Int’l Call Termination
BTRC order creates confusion on procedural ground
A telecom regulator’s order to slash the revenue sharing for international call termination has created confusion among the stakeholders as the regulator changed licensing provision without making necessary amendments. Following a ministry order the Bangladesh Telecommunication Regulatory Commission last week halved the international call termination charges and slashed the operators’ revenue sharing with the government for six months in a bid to aid some politically-licensed gateway operators.
The BTRC order said the government revenue sharing in the charge was lowered to 40 per cent from 51.75 per cent while the revenue sharing of the IGW operators was raised to 20 per cent from 13.25 per cent.
The BTRC also increased the revenue sharing of the interconnection exchange operators to 17.50 per cent from 15 per cent and that of access network service operators to 22.5 per cent from 20 per cent.

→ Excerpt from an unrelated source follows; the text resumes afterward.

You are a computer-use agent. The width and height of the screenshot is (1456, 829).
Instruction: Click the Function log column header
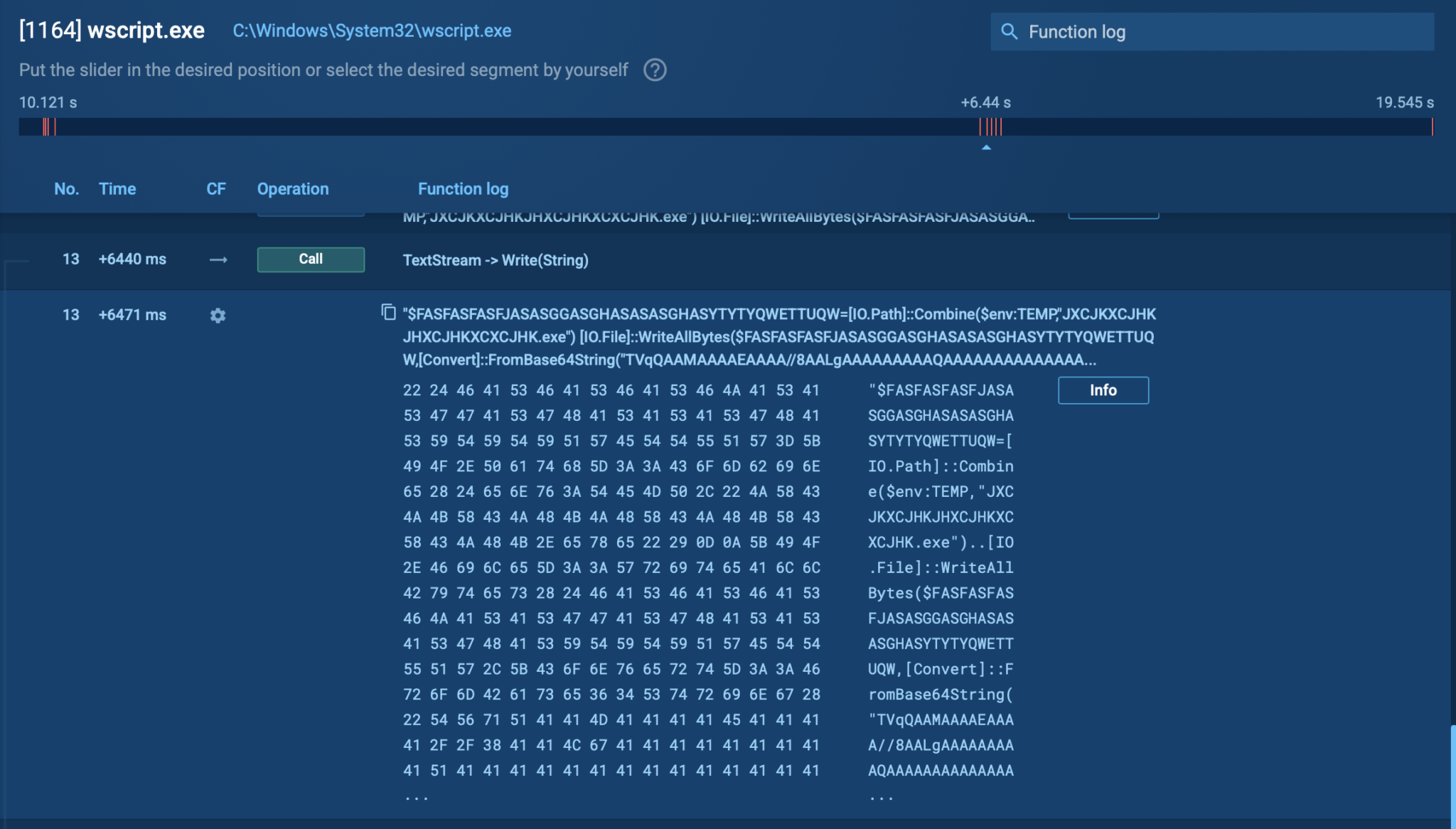pos(463,189)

Some officials of the BTRC and mobile phone operators said there was confusion about that BTRC notice as the regulator needed to make amendments to the licensing guideline to change a licensing clause like revenue sharing.

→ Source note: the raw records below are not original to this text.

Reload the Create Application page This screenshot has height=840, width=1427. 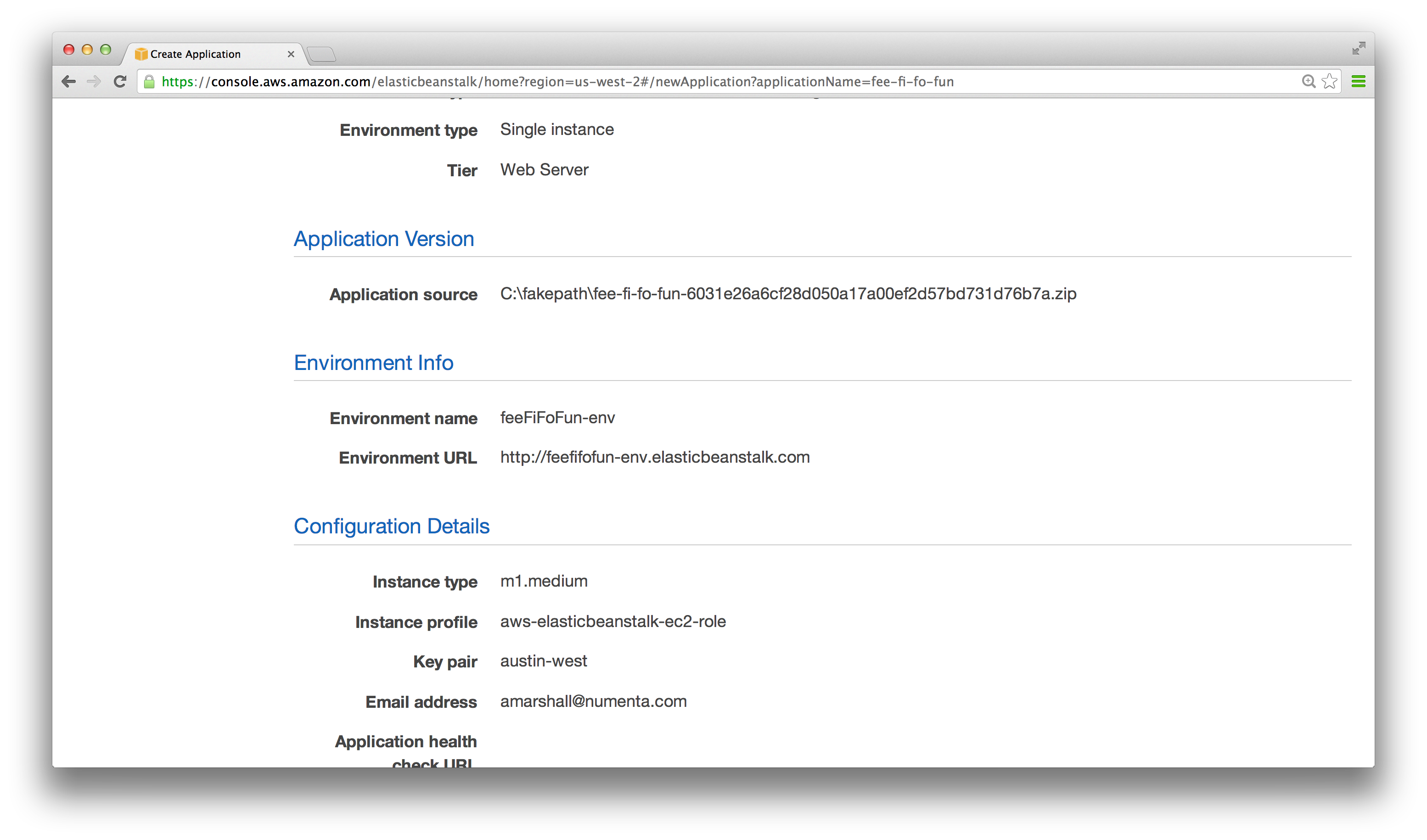click(119, 82)
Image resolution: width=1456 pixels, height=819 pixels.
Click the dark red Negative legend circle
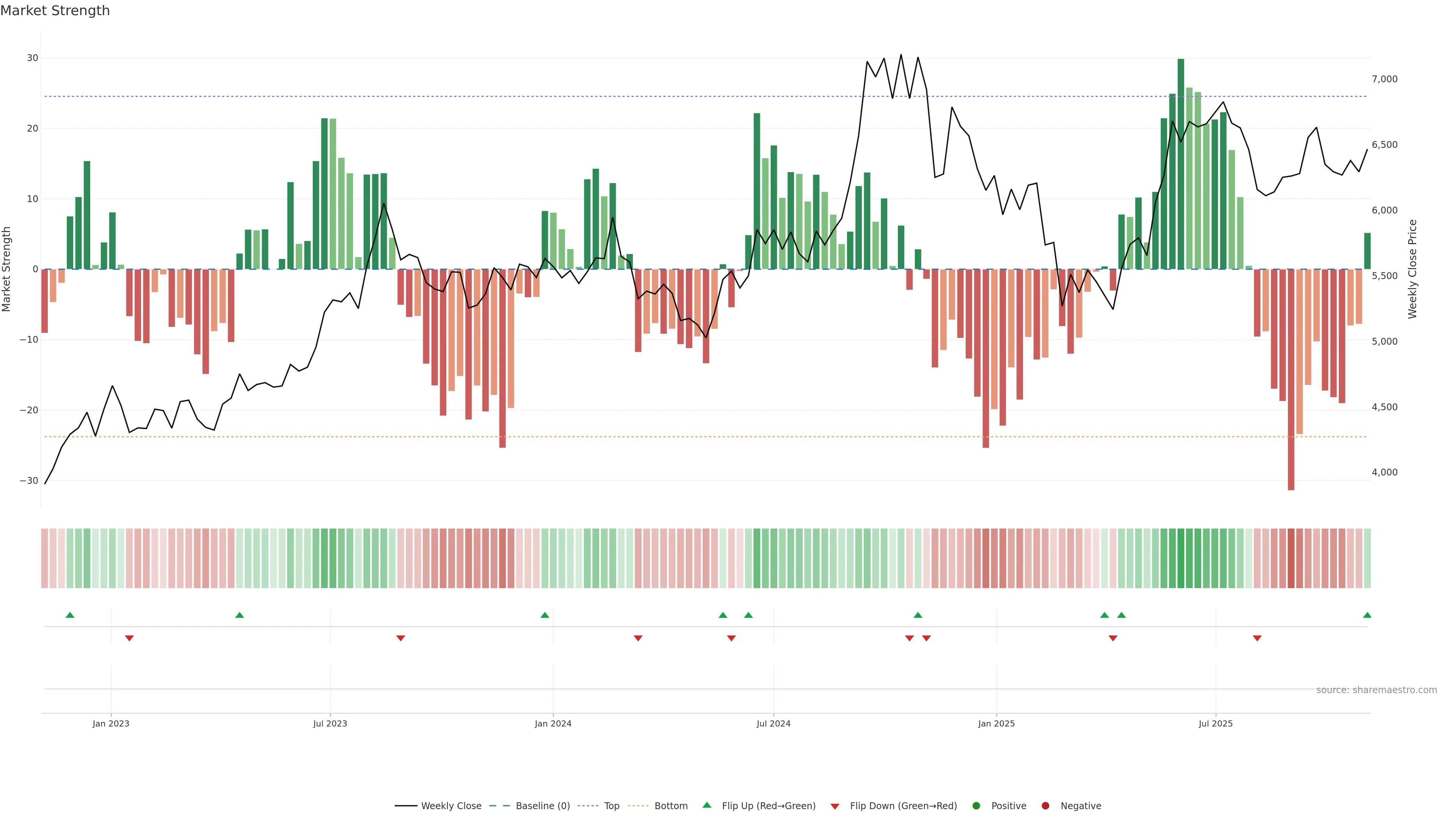(x=1045, y=805)
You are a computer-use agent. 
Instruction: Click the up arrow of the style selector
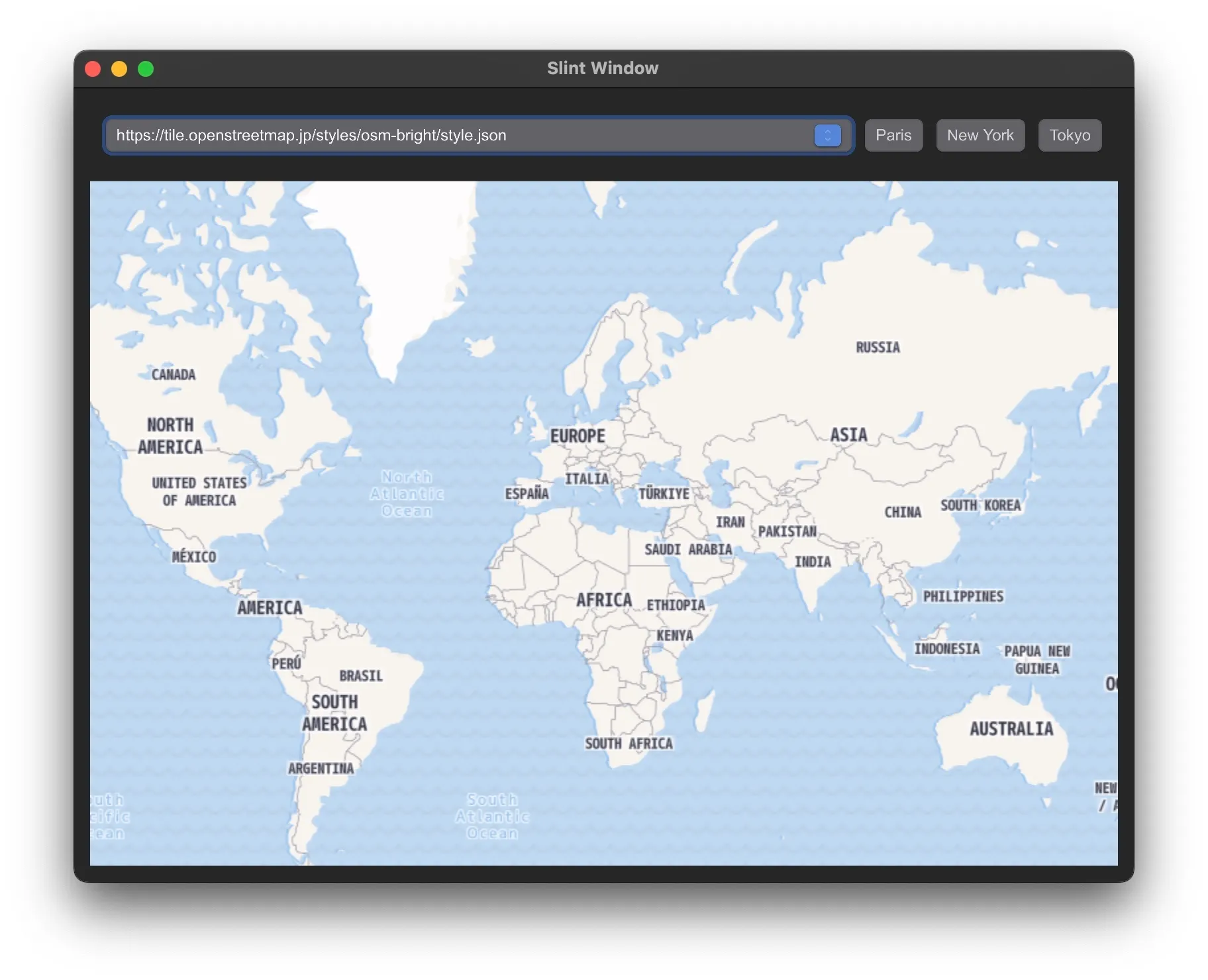click(827, 131)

The telco officials said that they were confused whether or not a letter would supersede the licensing condition with the amendment.
The BTRC officials also said that such change did not comply with the
Telecommunication Act 2010.
‘The ministry can ask the BTRC for such a change in a letter but when the telecom regulator issues that order to operators, it needs to follow the procedure,’ a senior BTRC official told New Age on Sunday.

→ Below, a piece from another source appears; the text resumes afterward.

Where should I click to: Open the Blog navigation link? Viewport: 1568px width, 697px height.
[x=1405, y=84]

He said according to the Telecommunication Act 2010, the BTRC have to give 15-day time to operators concerned to express their views before making any change to the licensing condition.
‘As the call termination rate was changed following demand of the IGW operators, there is no need for 15-day time. But as far as the revenue sharing concern, there are several operators involved and the regulator needs to amend the licensing condition in due procedure,’ the official said.
A senior official of a mobile phone company told New Age that the order created further confusion as it did not mention any date of effect.
‘We are not sure when the new rates and revenue sharing will come into effect,’ he said.
The official also said that the order only mentioned the lowest call termination rate, ‘But there suppose to be a higher ceiling which the BTRC order did not mention,’ he said.
Asked about the issue posts and telecommunications minister Abdul Latif Siddiqui said that new rates and revenue sharing would come into effect from July.
‘The new rates and revenue sharing will come into effect from July,’ he told New Age on Monday.
‘If the BTRC made any procedural flaws, then it is not my concern. The ministry did not make any mistake in its order,’ he said.